Feb. 25, 1945 - new electric-powered sub sank 1st ship and easily escaped underwater at 20 knots.

April 1945 - Seewolf group of 6 type IXC boats with schnorkels was sent to U.S. east coast in the last German attempt to attack convoys; U.S. responded with 4 escort carrier groups in Operation Teardrop directed by Adm. McCann that destroyed 5 of 6 subs.


"For heroic service as Commanding Officer of the USS IOWA, in action against enemy Japanese forces in the Western Pacific Area,' Rear Admiral Allan Rockwell McCann, U.S.N., 43, today received the Bronze Star Medal. Under Secretary of the Navy Ralph A. Bard presented the award during a ceremony in Room 2054, Navy Department, this afternoon.
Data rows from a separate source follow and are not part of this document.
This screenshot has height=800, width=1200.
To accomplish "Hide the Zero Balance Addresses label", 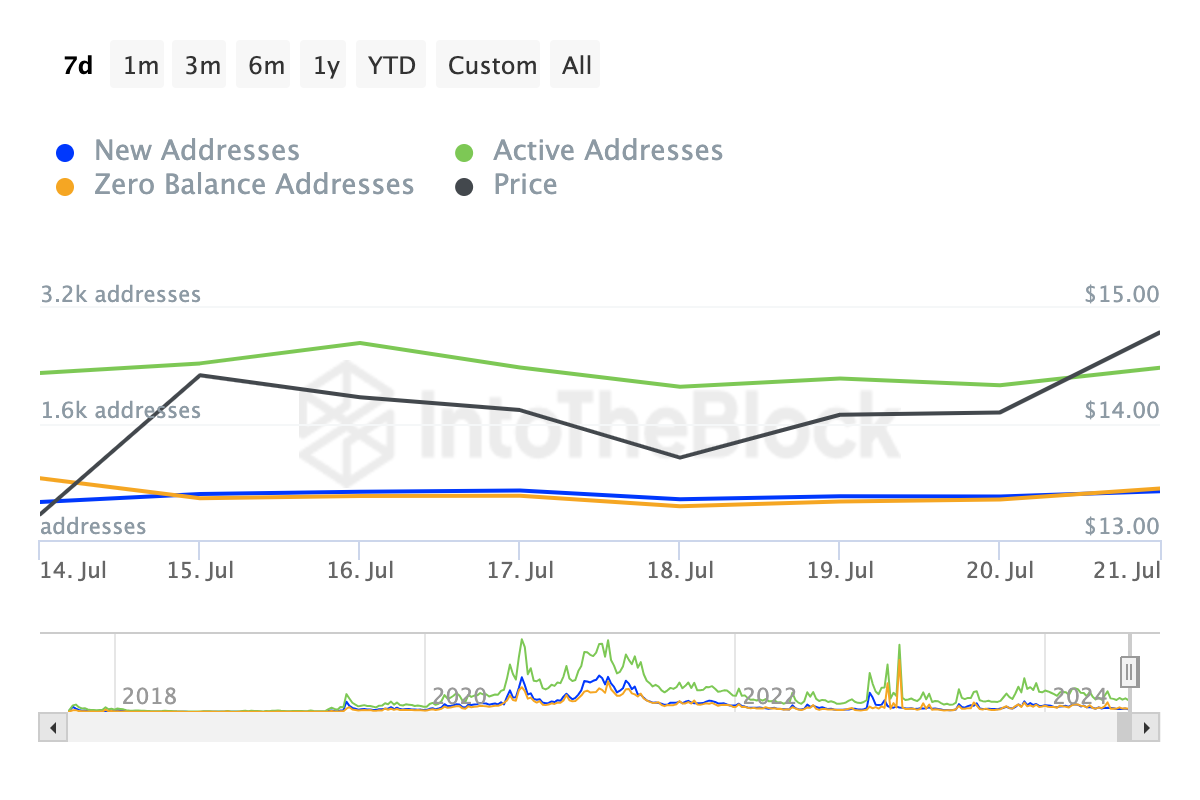I will point(254,185).
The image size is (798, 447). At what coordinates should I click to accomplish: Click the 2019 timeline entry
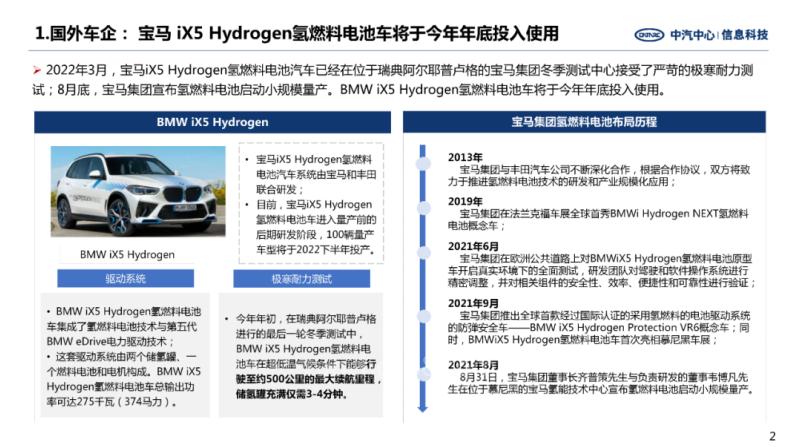tap(465, 201)
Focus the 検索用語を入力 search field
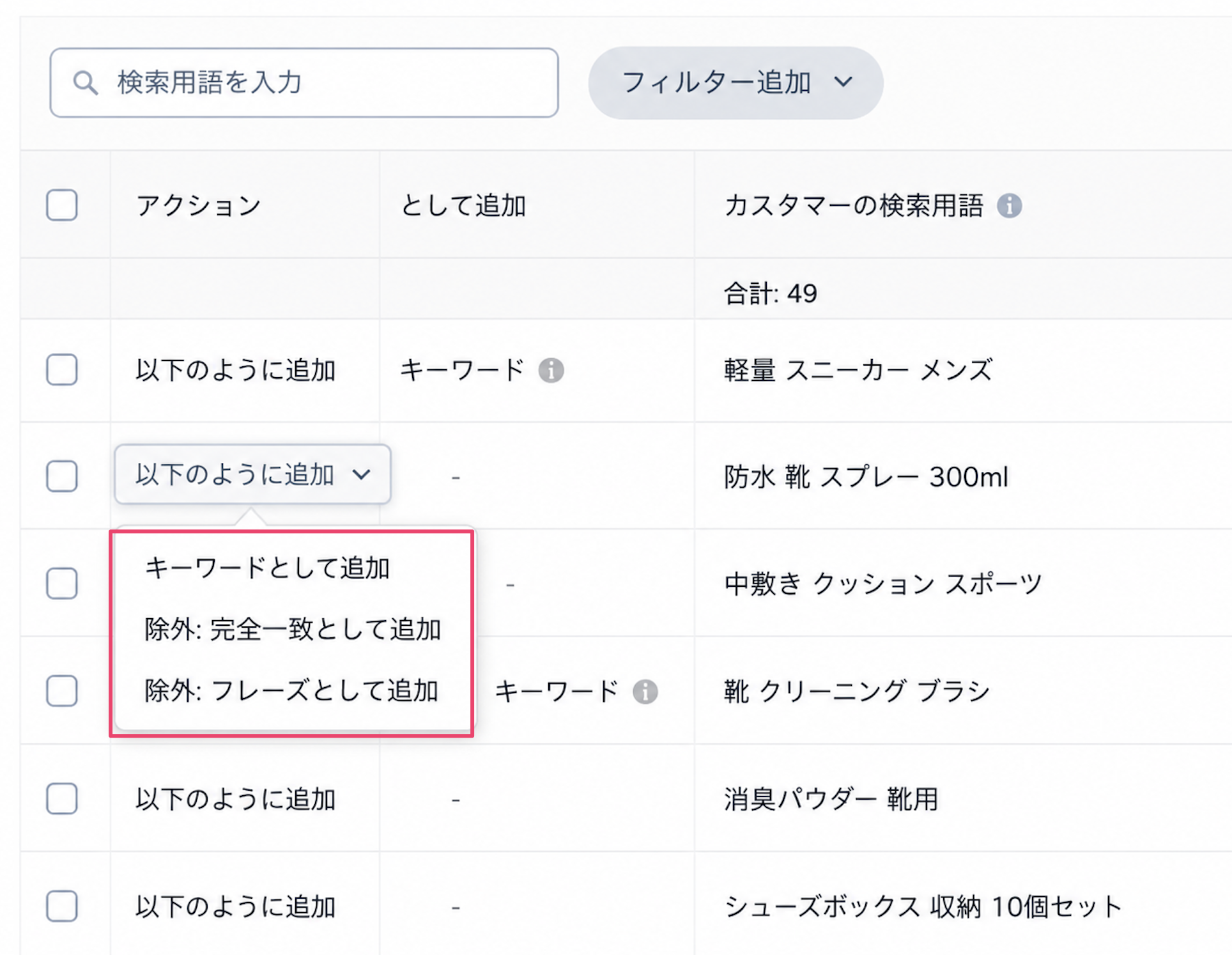The image size is (1232, 955). coord(304,82)
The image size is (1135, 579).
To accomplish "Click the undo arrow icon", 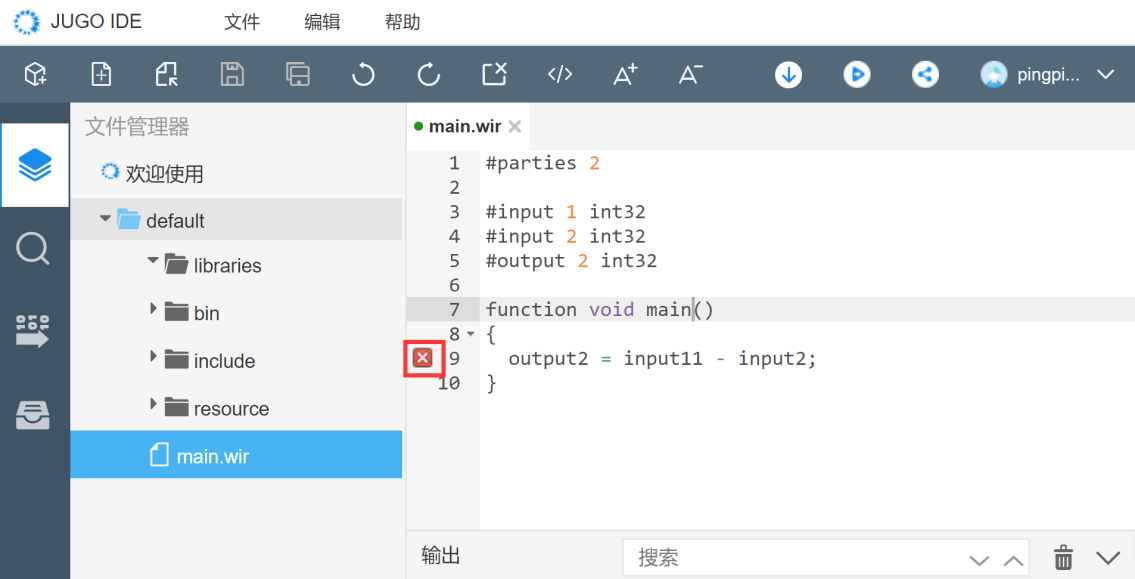I will coord(363,74).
Text of the citation is as follows: "For heroic service as Commanding Officer of the USS IOWA, in action against enemy Japanese forces in the Western Pacific Area. Fighting his ship with determined aggressiveness during powerful raids executed in coordination with other units of the United States Fleet, Rear Admiral McCann consistently blasted the formidable defenses of strongly held enemy positions and, delivering his shattering broadsides with devastating accuracy, inflicted heavy losses upon the Japanese and aided materially in keeping to a minimum serious damage to his task force despite the enemy's determined opposition. A forceful leader, Rear Admiral McCann, by his superb tactical skill, daring initiative and cool courage under fire, contributed essentially to the success of our forces during a prolonged period of fierce hostilities in the Pacific Theater and his unwavering devotion to duty throughout was in keeping with the highest traditions of the United States Naval Service.'

Rear Admiral McCann, previously awarded the Legion of Merit, is now on duty on the Staff of the Commander in Chief, United States Navy, in the Navy Department. Rear Admiral and Mrs. McCann are living at 3709 Yuma Street, Northwest, Washington, D.C. Their usual residence is North Adams, Massachusetts.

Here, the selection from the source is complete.